Making data storage meet FAIR principles—Findable, Accessible, Interoperable, and Reusable—seems tough for small startups. Yet, adopting “Good-enough” practices can help.
For instance, using a consistent cloud folder structure is a good start. Create main folders for “Internal Data” and “Public Data.” Then, add subfolders for data types like RNA-seq, WGS, ChIP-seq, and single-cell data.
Each dataset needs a README file. This file should explain when and how the data was collected and link to preprocessing code. For example, linking to a GitHub repository with scripts helps future team members understand the data’s origins and changes.
Startups often face challenges in balancing quick data analysis with making it reproducible. They frequently need to quickly answer questions from leaders or investors.
In such cases, ensuring every analysis is perfectly reproducible isn’t always feasible. For example, a simple answer might suffice for an investor’s quick question, even if it’s not fully reproducible.
This approach, however, leads to “technical debt.” Startups can address these shortcuts later if they succeed. For big projects, aiming for reproducibility is key. But, it’s okay to be flexible with exploratory work.
I will talk about reproducibility for computing in a future blog post.
Startups often face the choice between building custom tools and buying commercial ones. Custom tools offer flexibility but require significant time and resources. Meanwhile, off-the-shelf solutions save time and are often more reliable, provided they meet current needs.
The decision should align with the startup’s vision, resources, and expected returns. For example, a tool that boosts reproducibility, ensures data consistency and allows the team to focus on complex analysis is a smart investment. It’s crucial to avoid burdening the team with too many platforms. Focus on those that offer clear, scalable benefits.
As data infrastructure improves, the focus shifts from tools to people. An in-house team boosts collaboration between computational biologists and wet lab scientists.

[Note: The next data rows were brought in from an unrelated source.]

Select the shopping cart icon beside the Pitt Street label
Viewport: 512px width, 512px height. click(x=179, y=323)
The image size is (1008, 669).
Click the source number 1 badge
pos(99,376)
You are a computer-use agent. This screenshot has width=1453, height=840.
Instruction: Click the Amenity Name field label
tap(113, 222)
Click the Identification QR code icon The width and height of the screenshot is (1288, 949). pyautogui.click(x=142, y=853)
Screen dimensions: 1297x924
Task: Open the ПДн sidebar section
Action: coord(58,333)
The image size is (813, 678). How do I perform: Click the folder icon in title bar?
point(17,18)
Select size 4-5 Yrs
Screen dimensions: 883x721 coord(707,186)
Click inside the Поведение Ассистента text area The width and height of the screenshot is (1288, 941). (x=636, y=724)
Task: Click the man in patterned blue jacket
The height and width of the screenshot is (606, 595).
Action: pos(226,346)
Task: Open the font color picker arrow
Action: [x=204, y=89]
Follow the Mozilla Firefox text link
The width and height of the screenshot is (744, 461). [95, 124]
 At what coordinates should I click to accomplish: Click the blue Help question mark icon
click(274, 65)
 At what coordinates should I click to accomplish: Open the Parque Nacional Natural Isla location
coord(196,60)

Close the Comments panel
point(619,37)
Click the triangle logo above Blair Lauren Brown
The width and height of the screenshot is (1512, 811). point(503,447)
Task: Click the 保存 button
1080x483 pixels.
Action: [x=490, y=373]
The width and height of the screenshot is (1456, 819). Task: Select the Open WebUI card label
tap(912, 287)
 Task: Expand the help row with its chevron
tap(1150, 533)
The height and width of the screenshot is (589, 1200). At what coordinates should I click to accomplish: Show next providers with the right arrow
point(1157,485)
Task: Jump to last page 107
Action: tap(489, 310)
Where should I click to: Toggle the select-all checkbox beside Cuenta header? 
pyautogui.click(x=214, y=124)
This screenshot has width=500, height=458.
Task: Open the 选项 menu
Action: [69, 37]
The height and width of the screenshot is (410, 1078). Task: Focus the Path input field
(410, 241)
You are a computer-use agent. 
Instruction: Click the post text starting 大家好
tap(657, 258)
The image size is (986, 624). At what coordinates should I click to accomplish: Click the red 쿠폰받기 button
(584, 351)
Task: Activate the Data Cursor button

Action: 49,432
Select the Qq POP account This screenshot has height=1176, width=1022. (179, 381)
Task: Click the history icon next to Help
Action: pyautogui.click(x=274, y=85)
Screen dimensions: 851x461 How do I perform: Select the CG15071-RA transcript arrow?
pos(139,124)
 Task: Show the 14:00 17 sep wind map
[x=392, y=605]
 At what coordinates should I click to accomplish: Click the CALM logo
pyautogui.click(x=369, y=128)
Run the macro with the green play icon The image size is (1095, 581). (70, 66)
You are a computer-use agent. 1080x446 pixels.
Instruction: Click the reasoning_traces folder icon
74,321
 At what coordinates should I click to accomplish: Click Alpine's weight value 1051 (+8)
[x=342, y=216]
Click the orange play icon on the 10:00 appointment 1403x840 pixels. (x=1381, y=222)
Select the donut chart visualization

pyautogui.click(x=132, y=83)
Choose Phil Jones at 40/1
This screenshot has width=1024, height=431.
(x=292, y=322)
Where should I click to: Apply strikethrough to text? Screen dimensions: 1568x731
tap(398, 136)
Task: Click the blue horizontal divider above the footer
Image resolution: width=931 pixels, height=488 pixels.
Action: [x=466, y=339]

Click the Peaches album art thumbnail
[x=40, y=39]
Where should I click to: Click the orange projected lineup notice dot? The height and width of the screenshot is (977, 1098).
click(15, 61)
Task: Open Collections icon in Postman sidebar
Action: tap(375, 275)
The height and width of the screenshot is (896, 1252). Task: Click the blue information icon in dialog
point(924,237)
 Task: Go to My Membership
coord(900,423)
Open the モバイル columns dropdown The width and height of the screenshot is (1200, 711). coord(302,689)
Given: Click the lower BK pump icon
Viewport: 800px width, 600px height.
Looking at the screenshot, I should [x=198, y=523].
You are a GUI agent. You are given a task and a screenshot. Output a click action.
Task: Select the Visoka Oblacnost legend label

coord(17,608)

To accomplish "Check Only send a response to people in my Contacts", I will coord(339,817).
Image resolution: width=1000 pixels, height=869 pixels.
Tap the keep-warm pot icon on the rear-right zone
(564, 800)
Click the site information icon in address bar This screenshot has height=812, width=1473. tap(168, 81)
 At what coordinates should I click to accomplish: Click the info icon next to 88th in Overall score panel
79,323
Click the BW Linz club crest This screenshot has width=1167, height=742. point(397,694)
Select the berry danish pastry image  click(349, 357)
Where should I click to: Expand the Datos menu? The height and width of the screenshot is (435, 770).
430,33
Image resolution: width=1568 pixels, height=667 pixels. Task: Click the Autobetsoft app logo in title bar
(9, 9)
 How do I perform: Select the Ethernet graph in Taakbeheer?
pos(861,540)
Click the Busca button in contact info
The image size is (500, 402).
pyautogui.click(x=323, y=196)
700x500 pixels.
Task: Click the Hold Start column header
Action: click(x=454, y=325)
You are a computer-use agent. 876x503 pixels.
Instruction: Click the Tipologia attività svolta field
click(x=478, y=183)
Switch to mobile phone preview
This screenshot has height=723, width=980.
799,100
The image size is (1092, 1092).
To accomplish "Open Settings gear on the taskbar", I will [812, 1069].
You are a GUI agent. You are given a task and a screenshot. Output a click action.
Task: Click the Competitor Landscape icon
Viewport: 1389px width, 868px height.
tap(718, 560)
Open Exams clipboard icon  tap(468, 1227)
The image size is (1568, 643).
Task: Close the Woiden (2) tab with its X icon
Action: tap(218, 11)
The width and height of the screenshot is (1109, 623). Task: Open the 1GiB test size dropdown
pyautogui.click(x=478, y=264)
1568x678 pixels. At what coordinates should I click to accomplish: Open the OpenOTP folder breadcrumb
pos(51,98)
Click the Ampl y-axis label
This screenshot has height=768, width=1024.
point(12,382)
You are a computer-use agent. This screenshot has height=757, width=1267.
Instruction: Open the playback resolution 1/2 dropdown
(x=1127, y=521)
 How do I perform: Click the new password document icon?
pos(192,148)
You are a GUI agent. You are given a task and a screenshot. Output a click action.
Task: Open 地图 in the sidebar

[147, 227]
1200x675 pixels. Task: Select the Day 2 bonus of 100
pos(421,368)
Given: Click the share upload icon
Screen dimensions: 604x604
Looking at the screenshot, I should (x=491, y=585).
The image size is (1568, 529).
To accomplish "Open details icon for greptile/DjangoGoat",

Data scientists, working with wet lab teams, offer quick analysis and feedback.
I highly recommend bench scientists sit next to the computational scientists so they can communicate quickly.
This collaboration sparks new insights and innovation. Constant communication helps both teams understand each other’s challenges. This leads to better experiments, deeper analysis, and faster discoveries.
For instance, computational biologists can conduct initial single-cell analyses. They create Seurat or Scanpy objects for wet lab scientists. This allows wet lab scientists to explore data themselves using a GUI tool (Pythia’s CDIAM platform is a good one, disclaimer, I am on their scientific advisory board) as a bridge to explore the objects.
Furthermore, giving wet lab scientists access to their data on interactive platforms promotes independence. It allows them to perform basic analyses and generate ideas without always relying on the computational team.
I firmly believe that giving the wet lab scientist the capability to explore their data helps form hypotheses. Meanwhile, the computational team can tackle more complex analyses.
Data analysis in biotech aims to inform future research or development. Data scientists play an important role in decision-making.
Usually, a computational biologist presents the findings in a slide deck. This includes conclusions from the current experiment, new experiment suggestions, and a GitHub link for code access. This approach provides clear guidance to the wet lab team. It also allows them to trace and repeat analyses when needed.
Biotech startups may struggle to build a data strategy. Yet, focusing on governance, management, reproducibility, and collaboration can speed up R&D. This approach turns data into insights, guiding decisions and ensuring success in a competitive market.